Builds fine and succesfully managed to get it to give out leases to wireless clients on internal network. Routing also work for these internal wifi clients in that they succesfully can reach the internet. Problem now is that Chilli doesn't seemt to actually capture them. I understand that this is likely to be a problem with my iptables yet my tinkering has brought me no luck.

trawled through the chillispot forum to find a solution but I still can't seem to get it to work properly so was wondering if anyone had any luck getting chilli to work on gentoo.

Cheers

----------

## LordArthas

Hi!

I'm reviving this thread because I have some problems with ChilliSpot and FreeRadius. I think I am at a good point configuring ChilliSpot, as it redirects request and does everything. However, FreeRadius server logs a Shared secret is incorrect error when ChilliSpot contacts it to authenticate an user.

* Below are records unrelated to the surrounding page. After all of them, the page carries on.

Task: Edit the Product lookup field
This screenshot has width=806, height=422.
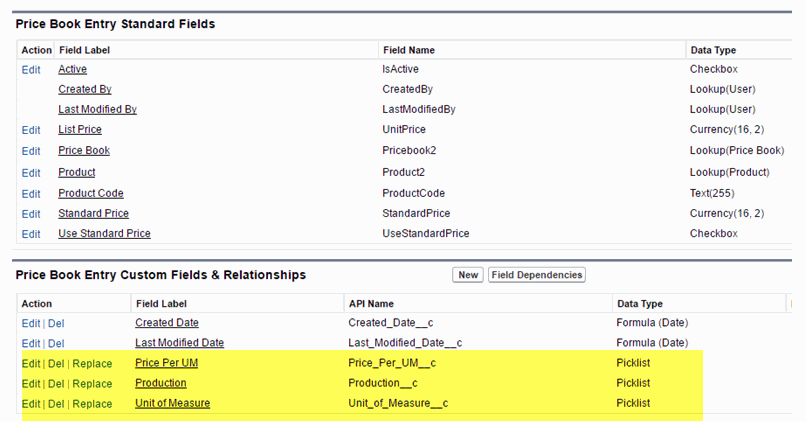Action: click(31, 173)
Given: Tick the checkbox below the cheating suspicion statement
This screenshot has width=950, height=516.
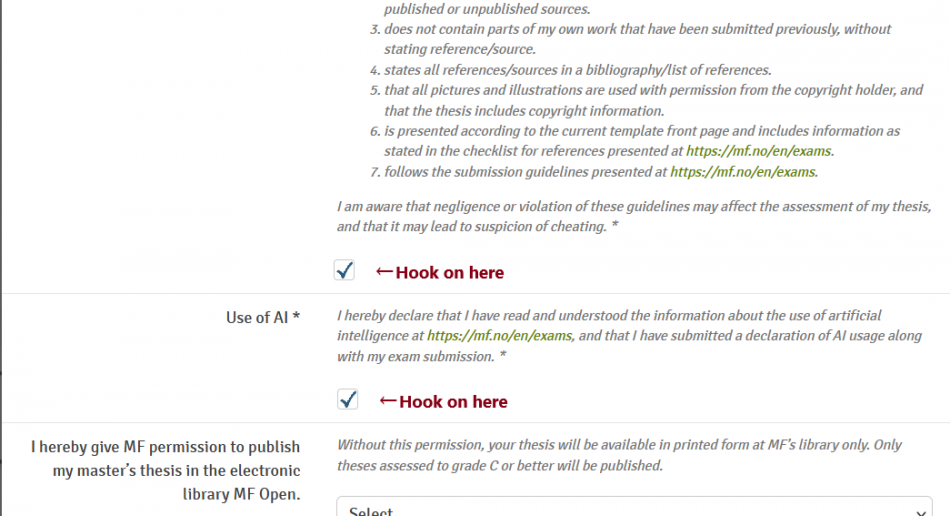Looking at the screenshot, I should point(345,271).

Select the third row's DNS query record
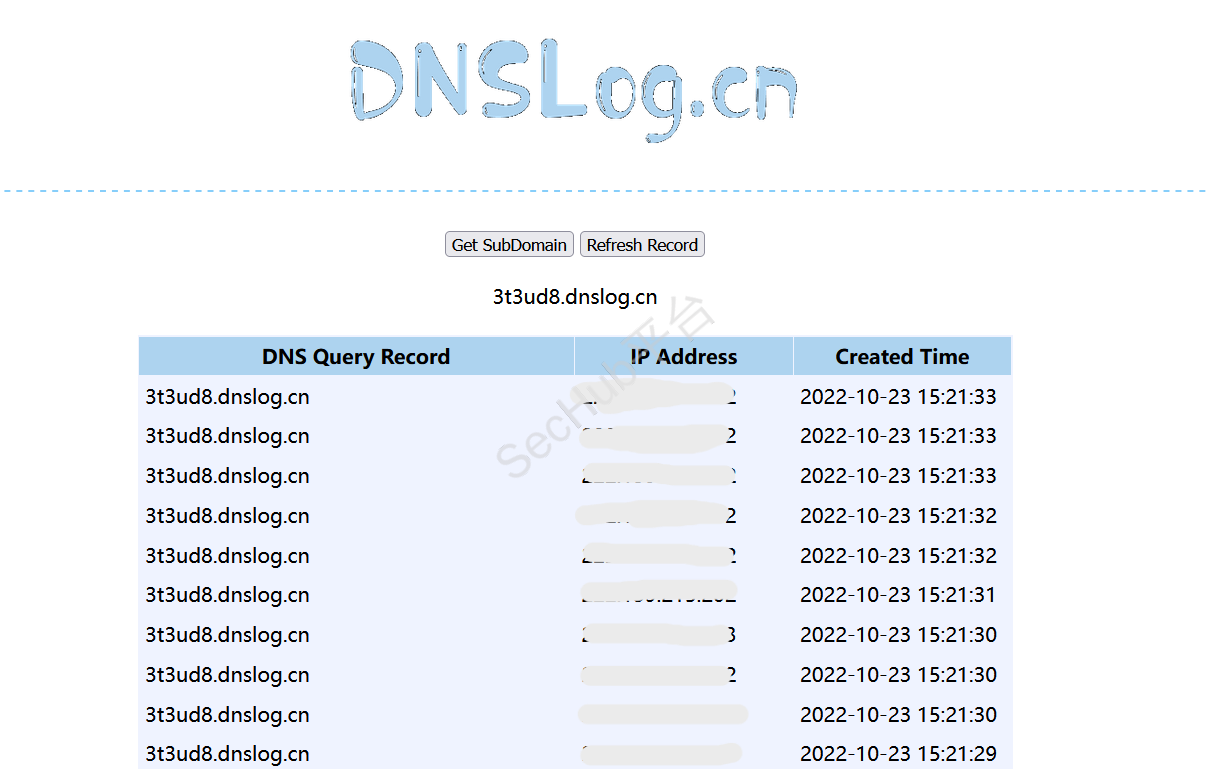click(x=227, y=476)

The details of what happens on my system are at this link (topic in ChilliSpot forums):

http://www.chillispot.org/forum/viewtopic.php?t=773&start=0&postdays=0&postorder=asc&highlight=

Thanks, M.

----------

## LordArthas

Hi!

Again on this topic. I managed to installed Chillispot on an x86 Gentoo machine, and I'm now doing it on another. It seems to be doomed on AMD64 for now.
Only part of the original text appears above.